Набеги представляли собой весьма сложный феномен. Безусловно, Русское государство постоянно имело дело с мелкими набегами, ведя бесконечную и выматывающую «малую войну» на окраинах лесостепи. Местные, сравнительно плохо организованные отряды нападали на ближайшие поселения, сжигали дома, грабили имущество и угоняли скот и людей – для выкупа или продажи в рабство. Захваченная добыча была большим подспорьем для воинов – конных лучников, иногда вооруженных еще саблями или копьями, – становясь приятной, а иногда и необходимой для выживания добавкой к доходам, извлекаемым ими от скотоводства. Русские границы каждый год подвергались множеству мелких набегов; то же самое происходило на севере Китая и на границах владений Габсбургов и Османской империи [Каргалов 1973: 140–148; Каргалов 2019]. Такими набегами часто занимались децентрализованные или фрагментированные сообщества; даже если в них существовала власть или они входили в какой-то племенной союз, авторитета их вождей было недостаточно, чтобы запретить деятельность, необходимую для экономического выживания участников набега [Khodarkovsky 2002: 16–17, 20; Ходарковский 2019]. Эта «малая война» была почти постоянной составляющей жизни русского приграничья. Когда те или иные татарские князья поступали на службу к московскому государю, это автоматически уменьшало количество тех из них, кто кочевал по степи и нападал на земли к северу. Союз Москвы с Крымом тоже несколько улучшил ситуацию, однако и он не избавил Русское государство от этой напасти, которая с течением времени становилась все более тяжкой.

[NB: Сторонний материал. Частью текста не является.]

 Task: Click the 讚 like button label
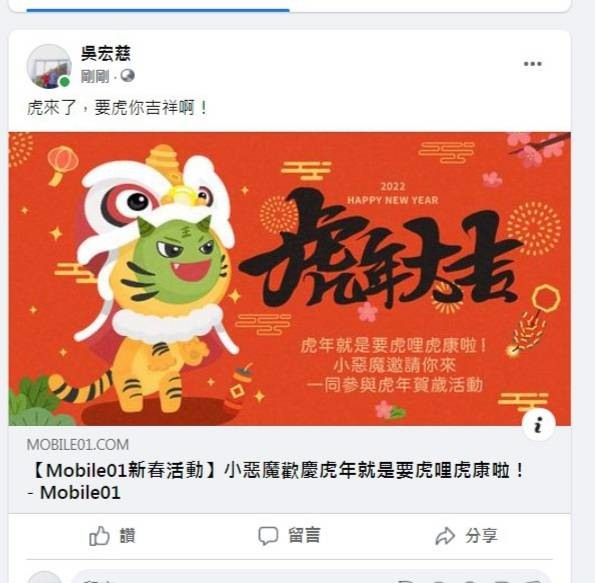click(128, 536)
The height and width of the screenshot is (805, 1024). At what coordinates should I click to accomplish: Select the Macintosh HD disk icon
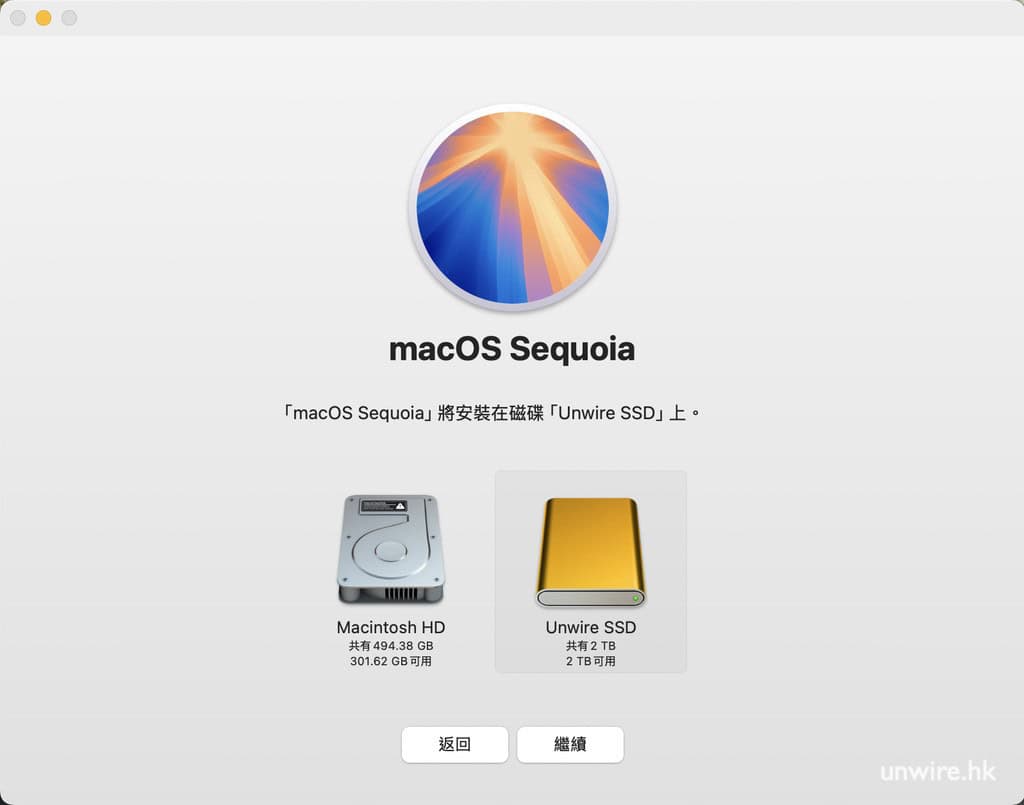[x=391, y=549]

Однако словом «набеги» обозначалась и намного более организованная военная деятельность, в том числе и крупные и хорошо спланированные военные кампании, во главе которых стояли влиятельные лидеры, решавшие вполне понятные политические задачи. Так, в 1501 году хан Менгли-Гирей приказал всему мужскому населению Крыма выступить в поход против Киева, явившись на пункт сбора с тремя лошадьми, оружием и продовольствием. Мурзы и беи прибыли во главе отрядов из 10, 100 и 1000 человек. Эти крупные армии, также называемые «загонами», наступали по степным дорогам (шляхам) и рассчитывали за счет быстрой мобилизации и неожиданного нападения застать местное население врасплох. Если крымцы не встречали сопротивления, то рассеивались на множество небольших отрядов, которые захватывали трофеи и пленников; добившись своего, они так же быстро возвращались домой. В 1500 году одни крымские отряды заблокировали польско-литовские гарнизоны в крепостях, в то время как другие «загоны» беспрепятственно отступили в свои степи с добычей. Такие большие набеги имели не только экономический, но и политический эффект. Нападения крымских татар на Литву в 1500 и 1501 годах не только обогатили казну хана, но и сыграли важную стратегическую роль в отношениях между Москвой и Крымом, так как они сковывали армии Польши и Литвы24. Впоследствии жертвой таких крупных набегов стало уже само Русское государство – в 1507, 1512, 1521 и 1531 годах. Ведение боевых действий такого рода было присуще не только Крымскому ханству. В частности, на раннем этапе своих завоеваний подобные набеги осуществляли турки-османы.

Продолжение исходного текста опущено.